- Born: 7 October 1908 Isfahan, Qajar Iran
- Died: 20 March 2011 (aged 102) United States
- Education: Dar ul-Funun (Persia), University of Toulouse, Pitié-Salpêtrière Hospital
- Occupation: Psychiatrist
- Known for: The first psychiatrist in Iran, the founder of the first psychiatric hospital in Iran called Chehrazi Hospital 1939

= Ebrahim Chehrazi =

Iranian psychiatrist

Ebrahim Chehrazi (ابراهیم چهرازی‎; 7 October 1908 – 20 March 2011) was an Iranian psychiatrist. He is known as the first Iranian psychiatrist, and the founder of the first psychiatric hospital in Iran (1939), called Chehrazi.

==Background==
Ebrahim Chehrazi was the son of an Iranian doctor. After primary school, he first entered Dar ul-Funun (Persia) and then the medical school in Tehran.
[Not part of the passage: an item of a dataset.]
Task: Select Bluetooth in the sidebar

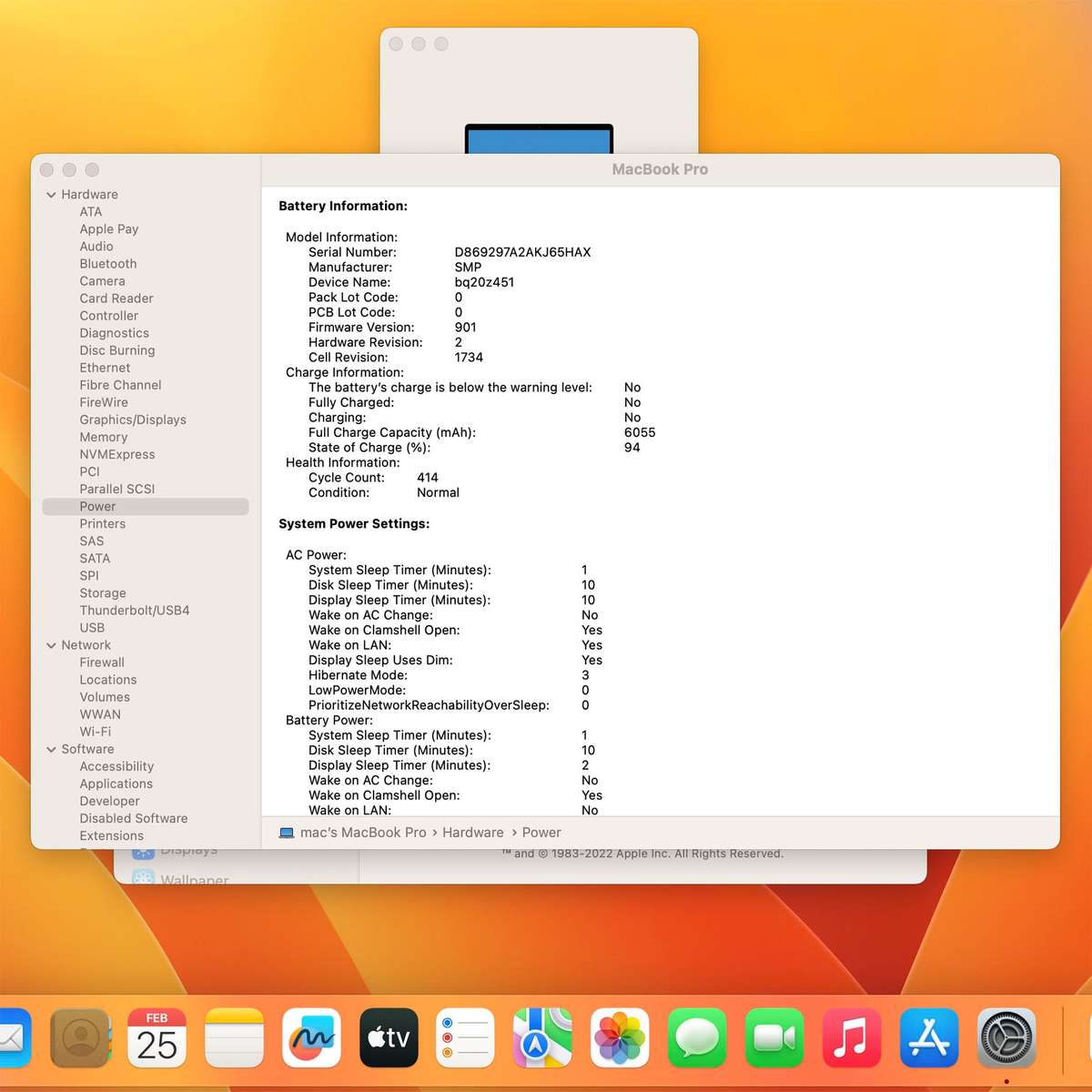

At the end of his medical studies, he participated in the student expedition competition and after receiving the first ranking in both experimental and mathematical fields, he was sent to Europe in 1308 to study medicine.

He spent his first year at the University of Toulouse and then attended the Medical School of Paris. After graduating in 1313 with a degree in medicine, he spent two and a half years in the psychiatric ward of the Paris hospitals as Pitié-Salpêtrière Hospital, Saint Anne (French: Center hospitalier Sainte-Anne) and Paul Bruce (French: Hôpital Paul-Brousse). He wrote his dissertation on the subject "the self-image" and won a medal and a diploma from the University of Paris. After returning to Iran in 1936, he also received a degree in psychiatry and on 20 February 1937, he became an associate professor of neurology at a medical school, and after that, in the same year, he became director of the neurology department at "Razi Hospital". . He then spent two years in the Army's neurological department at the Army's Hospital No. 2 and was a forensic pathologist at the Ministry of Justice for one year. Chehrazi was a forensic pathologist at the time of Taghi Arani's death, but refused to confirm the false death certificate of Arani. Chehrazi wrote and published the first book on medical ethics in Iran, entitled Physician and Society, in 1938. Chehrazi was very interested in his hometown of Bagh-e Bahadoran, and for this reason, with his personal capital, he founded drinking water facilities, electric motors, telegraph offices, telephone booths, municipal buildings, office supplies and paid the total cost of the first year of Bagh-e Bahadoran municipality up to the revenue generation stage.

Chehrazi was one of the founders and secretary of the Association for Combating Opium and Alcohol and the representative of the University of Tehran School of Medicine in the commissions related to alcohol and opium. With the formation of the first popular organization called the "National Association for Combating Opium and Alcohol" in 1943, he accused the government of shortcomings in the fight against drugs and alcohol. In 1945, the four-story building of Aria Hospital on Keshavarz Boulevard, then 30 meters from the Karaj River, was established by Ebrahim Chehrazi. He also continued his work in the Ministry of Justice as an official expert on neurological diseases and in 1948 was elected technical inspector general of hospitals.

In 1950, after completing the first ward for mental disorders at Pahlavi Hospital (now: Imam Khomeini Hospital Complex) and then transferring the ward for mental disorders to Roozbeh Hospital in 1951, the field of neurology and psychiatry was established. Ebrahim Chehrazi became director of the first physiotherapy high school in the country in 1965. At the same time, he was also director of the neurology department at Pahlavi Hospital. Chehrazi retired in 1970 during Alinaghi Alikhani's tenure as president of the university after many years of scientific activity. At the end of 2010 at the age of one hundred and two in the United States he died. He was buried in the family tomb next to his father's tomb in the shrine of Prince Ibrahim in the Bahadur's garden.